Efecto inverso: la pesadilla cultural de Europa

Europa se encuentra en un estado de trastorno existencial. Tras un acuerdo que permite que miles de refugiados de tierras islámicas lleguen a sus costas meridionales, el Viejo Continente está descubriendo el chasco cultural y político en su seno. Las agresiones sexuales masivas en Colonia en Nochevieja, a manos de hombres procedentes del norte de África y de Oriente Próximo, ha brindado el ejemplo más escabroso y desagradable hasta la fecha del choque cultural entre las sociedades de acogida y muchos de los jóvenes emigrantes que han buscado refugio en Europa.
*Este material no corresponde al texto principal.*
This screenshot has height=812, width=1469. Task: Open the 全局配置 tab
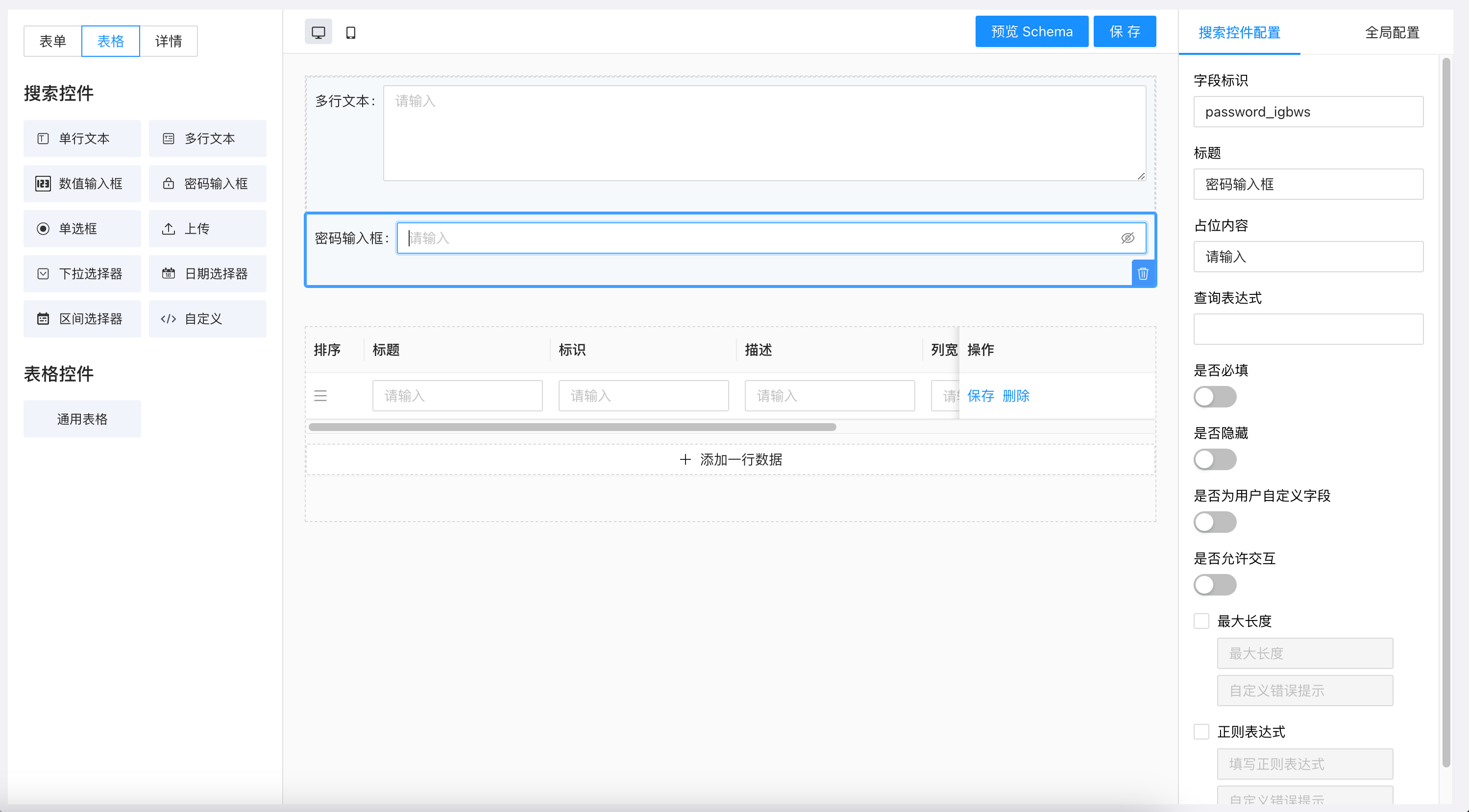(x=1392, y=32)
Colonia supuso un punto de inflexión, y tras esos acontecimientos se produjo un endurecimiento de las posturas europeas hacia los inmigrantes musulmanes. Por primera vez, la izquierda liberal se ha asustado, y ve la misoginia arraigada en la cultura de esos refugiados como una amenaza para la seguridad de las mujeres y sus derechos, que tanto costó alcanzar. Se tiene la aguda sensación de «arrepentimiento del comprador», pues Europa empieza a ser consciente del hecho de haber acogido a una cantidad ingente de personas que no puede asimilar. Y es imposible integrarlas no solo porque los recursos escasean y los inmigrantes son demasiado numerosos como para diseminarlos entre los nativos de países relativamente pequeños, sino también porque su cultura se resiste a integrarse en Europa. Estos obstáculos se presentan en sociedades donde, de todos modos, los nativos no quieren a los inmigrantes, y abordan la tarea de integrarlos con poco entusiasmo. Lo vemos, por ejemplo, en la petición de Dinamarca de que los refugiados entreguen sus bienes para costear su mantenimiento. (Personalmente, preferiría que les pidiesen que abandonasen la mayoría de sus valores en lugar de los objetos de valor).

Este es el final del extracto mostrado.